I agree with D. A Wolf that dating after divorce is about time and timing, and before my eldest left for college this past August, I felt I didn't have the time. Then as I started to appreciate the extra time in my schedule and pondering the possibility of romance, I knew the timing was right.
The major obstacle was how. How, and where, after 24 years removed from flirting and romancing, do you start? My answer came with a Fit4Love dating coach and a one-on-one 10 session program designed to get me dating with grace, dignity and confidence.
With my coach's guidance, I've started to tell my friends that I'm ready to date and they too have shared tips on meeting new people, asked me what I'm looking for in a relationship and have even offered introductions.
My kids unwittingly contributed to my education on a family outing to see the newly-released PG movie, "We Bought a Zoo." (It might seem odd that an 18-year-old and a 16-year-old would want to see a PG movie, but sometimes a family activity is about compromises.) "We Bought a Zoo" is a feel-good story about a family overcoming the premature loss of their mother/wife and succeeding with a project that most would consider lunacy. The obvious inspiration is about perseverance against great odds but the movie is also a love story, or rather several love stories, that offers compelling advice for dating novices such as myself.
Talking to The Opposite Sex is Easy
In one scene, the young teenager, Dylan (Colin Ford) tells head zookeeper, Kelly (Scarlett Johansson) that he doesn't know what's happened to his teen admirer, Lily (Elle Fanning).
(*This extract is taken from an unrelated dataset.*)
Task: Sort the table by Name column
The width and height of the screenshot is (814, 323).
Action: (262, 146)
He supposes that he didn't hear something she said, that he doesn't know how to talk to girls. Kelly tells Dylan that talking is easy, you just have to listen.
Kelly might be twenty-eight, living with her mother, no boyfriend, and working around the clock but she does know that communicating with the animals requires more than just words. Now I'm not saying that members of the opposite sex are animals but we can learn from her. Her advice is a simple tried and true approach to the art of making conversation. It's all about making the other person feel heard and isn't that what most of us want from a relationship?
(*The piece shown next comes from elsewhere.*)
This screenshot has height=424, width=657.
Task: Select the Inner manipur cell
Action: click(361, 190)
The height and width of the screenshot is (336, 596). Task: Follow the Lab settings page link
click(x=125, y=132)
Later when Kelly is walking her talk and listening to Benjamin (Matt Damon) open up about his wife's death and the challenges in raising his son Dylan. Kelly focuses intently on Benjamin, shutting out the constant noise of her beloved zoo animals and inner chatter of the never-ending to-do list. The viewer is left in no doubt that Benjamin has Kelly's undivided attention.
Sure this is a movie and all sorts of tricks are possible, but this is what my Fit4Love dating coach called being intentional. It's an art and it takes practice. On a date it means engaging with your date, closing your mind to the what-ifs and simply absorbing what is going on at that moment. It's about not thinking if your date could be your next long term partner or worrying about what your kids might think about him. Being intentional is an intensity multiplier and Johansson is a master.
When Benjamin has broken through the communication barrier with his son, he shares his worldly advice: sometimes all it takes is "twenty seconds of insane courage" to make something great happen. Later he reenacts for his children how it took him less than that to ask out a complete stranger, the woman who would become their mother.
My dating coach would say this is about being the chooser. Instead of waiting for your date to call or message or wondering how you could talk to the attractive stranger across the room, you can take the lead, because all it takes is twenty seconds of insane courage.
In the reenactment scene, Benjamin asks the young woman in the coffee shop if she would talk to a guy like him. Her reply is a simple, "Why not?" While Benjamin's original question may betray a lack of self-worth, the "why not" response is about being open to new opportunities -- a mindset that seems key to embracing dating.
One more thing that Kelly does throughout the movie, and does very well, is smile. According to my dating coach it's the first step in flirting and it's magical. It's the way to start a conversation without even saying a word.